人間を含めた多くの哺乳類では、心理ストレスを受けるとさまざまな生理反応が生じます。例えば、体温、脈拍、血圧などが上昇するのは、典型的なストレス反応です。こうした反応は、天敵に狙われるなど、動物が生命の危機に直面した際に、身体能力を向上させて生存に有利に働くという生物学的意義があります。しかし、現代の人間社会では、長期にわたる過剰な心理ストレスが生体調節に異常をもたらすことで生じるさまざまなストレス疾患に苦しむ人が増えています。特に、ストレスによる高体温が長期間続く心因性発熱は解熱剤が効かないため、治療が困難となっています。こうしたストレス反応や疾患を生み出す根本的な仕組みは脳の中の神経回路にあると考えられますが、その実体はわかっていません。

そこで本研究グループは、人間関係ストレスの動物モデルである社会的敗北ストレスをラットに与え、それによって生じるストレス性体温上昇反応が生み出される脳内の神経回路の仕組みを解析しました。

その結果、研究グループは視床下部背内側部から延髄縫線核へのストレス信号の伝達が、心理ストレスによって体温を上昇させる脳の神経回路における重要な仕組みであることを世界に先駆けて解明しました(図)。

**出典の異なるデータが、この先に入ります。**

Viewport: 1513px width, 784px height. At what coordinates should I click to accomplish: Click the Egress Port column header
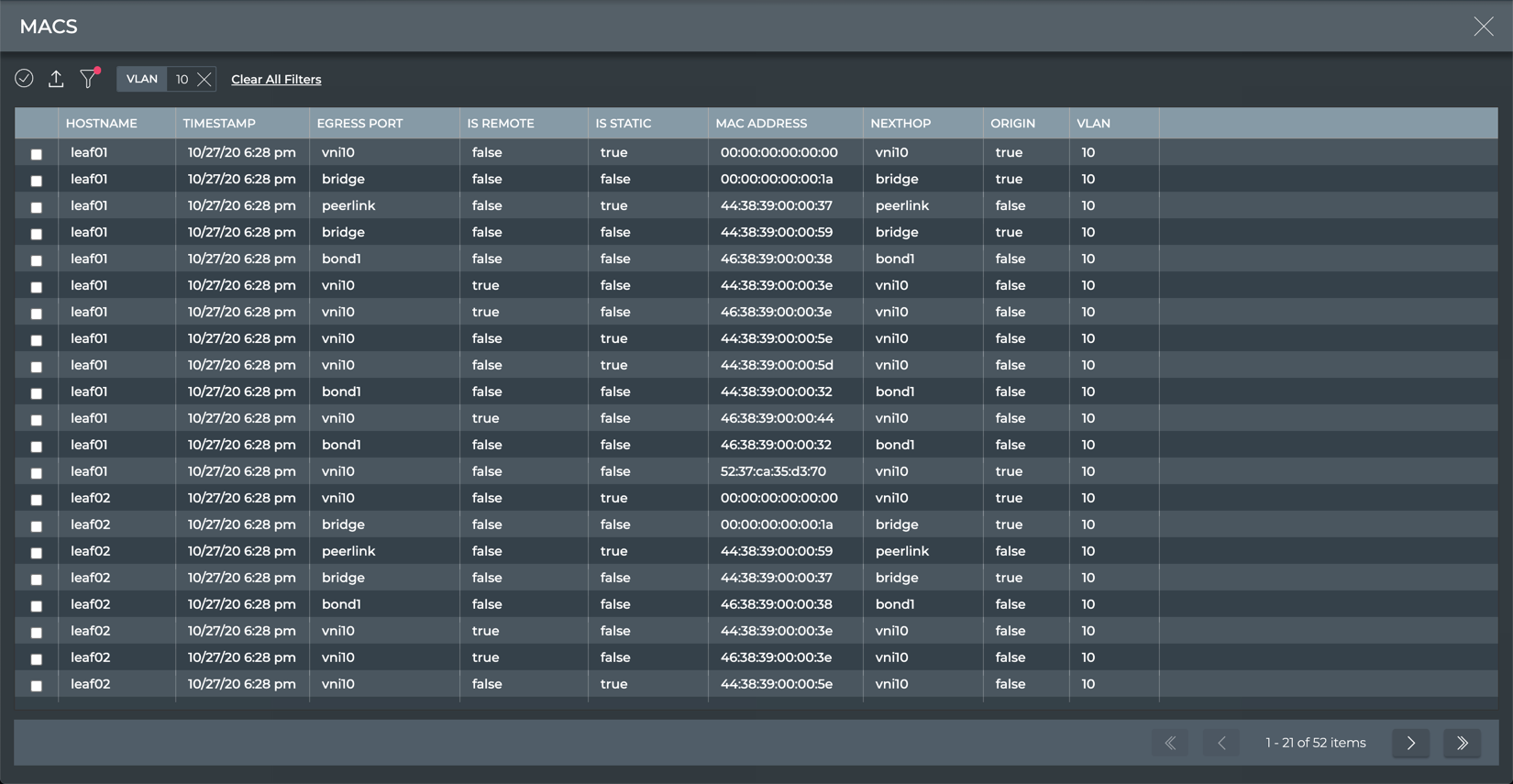tap(359, 123)
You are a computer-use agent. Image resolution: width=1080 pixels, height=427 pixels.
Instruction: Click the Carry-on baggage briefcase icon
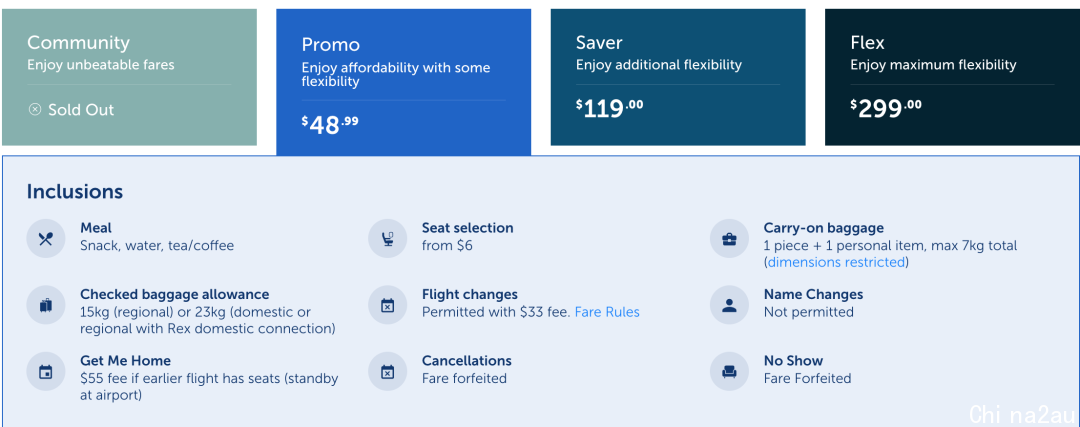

図:本研究から明らかになった、ストレス性体温上昇反応を生み出す神経回路の仕組み。視床下部背内側部から延髄縫線核への神経伝達は、前脳のストレス信号を交感神経系へ伝達するという重要な役割を担っており、その信号伝達によって熱産生ならびに体温上昇反応が駆動される。

詳しい研究内容について

心理ストレスを受けたときに体温を上昇させる脳神経回路を解明 -ストレス疾患の発症機構の解明に期待-

書誌情報

[DOI] http://dx.doi.org/10.1016/j.cmet.2014.05.018

[KURENAIアクセスURL] http://hdl.handle.net/2433/194291

Naoya Kataoka, Hiroyuki Hioki, Takeshi Kaneko, and Kazuhiro Nakamura
"Psychological Stress Activates a Dorsomedial Hypothalamus-Medullary Raphe Circuit Driving Brown Adipose Tissue Thermogenesis and Hyperthermia"
Cell Metabolism 20, Available online 26 June 2014

掲載情報

  • 京都新聞(6月27日 26面)、産経新聞(6月27日 28面)および日刊工業新聞(6月27日 22面)に掲載されました。